- _Directive_
Extend the article on wind-damage risk for solar PV systems, continuing after its final sentence.

PV System Risk Assessment

 

Part of determining the longevity and return on investment of a solar photovoltaic (PV) system is understanding the probability that there will be repair costs related to wind damage. Some of the challenges related to this analysis are unique to solar, and some of them are still poorly understood. 

 

Impact of Project Location on Wind Loads

The starting point for such a probability analysis is the wind climate at the project’s location. A regional analysis of the likelihood of extreme winds has already been conducted for all of the USA, and is incorporated into the wind map in the American Society of Civil Engineers Minimum Design Loads for Buildings and Other Structures (ASCE 7). Similar maps exist in most countries, including Mexico, Canada, and Australia. These maps are created using wind data from airports, which are typically enveloped conservatively. However, it is often the case that little or no wind data is available from the sparsely populated areas where many utility-scale solar projects are installed. In some situations, a “special wind region” with locally high winds can be present, but not quantified in the building code, or wind loading standard. In these cases, the designer needs to conduct an assessment of the wind loading risk. This may include a discussion with the local building department, analysis of wind data from nearby sources, and investigation for evidence of high winds at the site – the presence of a nearby wind farm, perhaps, or anecdotal accounts of empty trucks being knocked off the highway on windy days.

- _Data section_
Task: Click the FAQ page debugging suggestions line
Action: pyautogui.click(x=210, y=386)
* * *
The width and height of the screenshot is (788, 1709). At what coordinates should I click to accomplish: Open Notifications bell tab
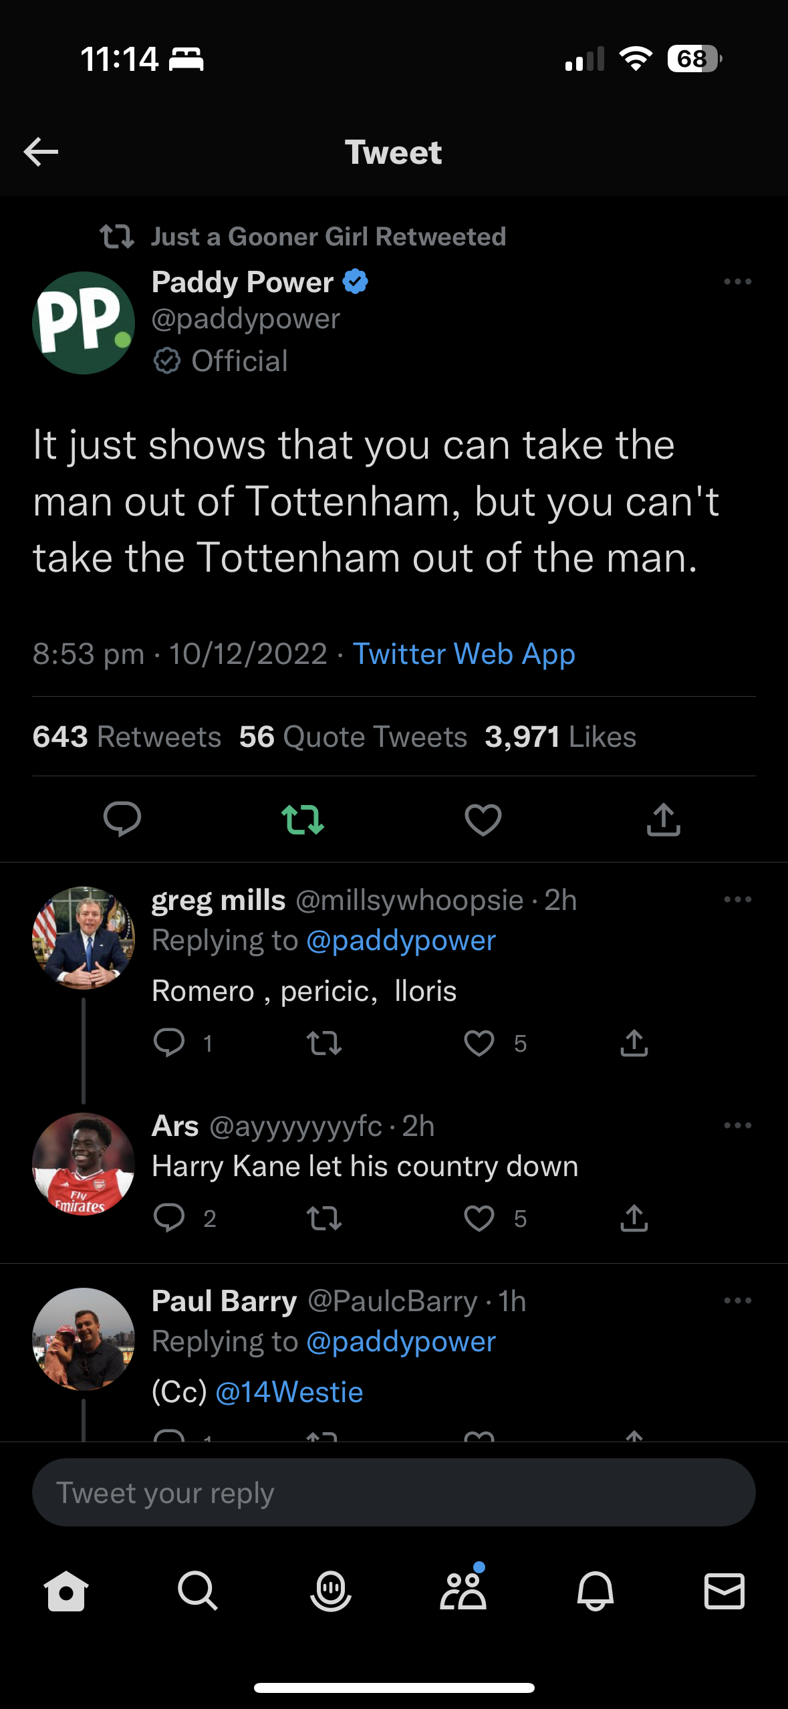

- _Result for this task_
 

In the western USA, downslope winds and thunderstorms are of particular concern. Downslope winds, which can approach hurricane strength, develop in mountainous regions with a steep lee (down-wind) slope. Thunderstorm winds rise up very quickly, and can come from any direction. Wind speeds can jump from 20 mph to 60 mph in 2-3 minutes, particularly when there is a downburst. Tracking systems, which often move to a stow position (typically flat or near flat) in high winds to reduce wind loads on the system, should be designed to provide enough time to get into stow position. In addition, stow mechanisms should be designed to function in the event of a communications failure or utility outage. Conversely, downslope winds tend to be very directional and can last all day, or even for several days. It is important to know if the system is vulnerable to these wind directions. 

 

The question of vulnerability leads us to the second step in the analysis: determining the wind loads on the structure. There are two kinds of wind loads to consider – static loads and dynamic loads. 

 

Static Wind Loads on PV Structures

Static wind loads on the structure and on smaller components, such as modules and connecting hardware, must be determined as part of the engineering design process. Once static loads are determined, the load amplification, if any, from the structure’s dynamic response should be accounted for (see the following section).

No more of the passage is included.